### INPUT MATERIAL

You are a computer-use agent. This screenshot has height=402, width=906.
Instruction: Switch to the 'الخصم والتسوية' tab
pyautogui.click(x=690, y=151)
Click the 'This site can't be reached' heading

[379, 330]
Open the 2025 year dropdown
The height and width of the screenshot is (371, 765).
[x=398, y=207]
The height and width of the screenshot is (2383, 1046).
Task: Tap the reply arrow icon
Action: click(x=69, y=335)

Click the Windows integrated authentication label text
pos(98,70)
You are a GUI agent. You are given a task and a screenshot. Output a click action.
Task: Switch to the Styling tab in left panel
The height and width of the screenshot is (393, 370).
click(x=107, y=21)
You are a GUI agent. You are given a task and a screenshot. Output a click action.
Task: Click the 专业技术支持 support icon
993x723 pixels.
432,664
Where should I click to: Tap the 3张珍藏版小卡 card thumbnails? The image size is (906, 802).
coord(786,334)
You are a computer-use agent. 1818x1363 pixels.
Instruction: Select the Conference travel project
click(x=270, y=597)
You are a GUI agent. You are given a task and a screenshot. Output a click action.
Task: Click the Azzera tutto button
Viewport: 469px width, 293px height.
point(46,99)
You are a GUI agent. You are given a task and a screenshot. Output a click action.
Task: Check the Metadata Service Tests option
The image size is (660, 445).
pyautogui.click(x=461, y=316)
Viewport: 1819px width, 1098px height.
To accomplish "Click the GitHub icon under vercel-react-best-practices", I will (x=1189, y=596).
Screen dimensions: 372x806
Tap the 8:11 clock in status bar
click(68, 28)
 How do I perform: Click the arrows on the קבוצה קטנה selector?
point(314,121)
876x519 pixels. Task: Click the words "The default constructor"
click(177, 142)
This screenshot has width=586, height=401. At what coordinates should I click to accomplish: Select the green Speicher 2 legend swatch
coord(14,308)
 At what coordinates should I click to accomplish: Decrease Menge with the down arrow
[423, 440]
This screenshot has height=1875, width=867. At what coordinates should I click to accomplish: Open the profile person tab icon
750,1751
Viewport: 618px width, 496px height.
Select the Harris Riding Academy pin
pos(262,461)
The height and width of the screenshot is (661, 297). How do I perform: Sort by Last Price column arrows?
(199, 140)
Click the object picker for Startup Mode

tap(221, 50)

### TASK TO COMPLETE
Copy all of the records above word for word, without changing anything.

### EXERCISE RESPONSE
You are a computer-use agent. This screenshot has height=402, width=906.
Instruction: Switch to the 'الخصم والتسوية' tab
pyautogui.click(x=690, y=151)
Click the 'This site can't be reached' heading

[379, 330]
Open the 2025 year dropdown
The height and width of the screenshot is (371, 765).
[x=398, y=207]
The height and width of the screenshot is (2383, 1046).
Task: Tap the reply arrow icon
Action: click(x=69, y=335)

Click the Windows integrated authentication label text
pos(98,70)
You are a GUI agent. You are given a task and a screenshot. Output a click action.
Task: Switch to the Styling tab in left panel
The height and width of the screenshot is (393, 370).
click(x=107, y=21)
You are a GUI agent. You are given a task and a screenshot. Output a click action.
Task: Click the 专业技术支持 support icon
993x723 pixels.
432,664
Where should I click to: Tap the 3张珍藏版小卡 card thumbnails? The image size is (906, 802).
coord(786,334)
You are a computer-use agent. 1818x1363 pixels.
Instruction: Select the Conference travel project
click(x=270, y=597)
You are a GUI agent. You are given a task and a screenshot. Output a click action.
Task: Click the Azzera tutto button
Viewport: 469px width, 293px height.
point(46,99)
You are a GUI agent. You are given a task and a screenshot. Output a click action.
Task: Check the Metadata Service Tests option
The image size is (660, 445).
pyautogui.click(x=461, y=316)
Viewport: 1819px width, 1098px height.
To accomplish "Click the GitHub icon under vercel-react-best-practices", I will (x=1189, y=596).
Screen dimensions: 372x806
Tap the 8:11 clock in status bar
click(68, 28)
 How do I perform: Click the arrows on the קבוצה קטנה selector?
point(314,121)
876x519 pixels. Task: Click the words "The default constructor"
click(177, 142)
This screenshot has width=586, height=401. At what coordinates should I click to accomplish: Select the green Speicher 2 legend swatch
coord(14,308)
 At what coordinates should I click to accomplish: Decrease Menge with the down arrow
[423, 440]
This screenshot has height=1875, width=867. At what coordinates should I click to accomplish: Open the profile person tab icon
750,1751
Viewport: 618px width, 496px height.
Select the Harris Riding Academy pin
pos(262,461)
The height and width of the screenshot is (661, 297). How do I perform: Sort by Last Price column arrows?
(199, 140)
Click the object picker for Startup Mode

tap(221, 50)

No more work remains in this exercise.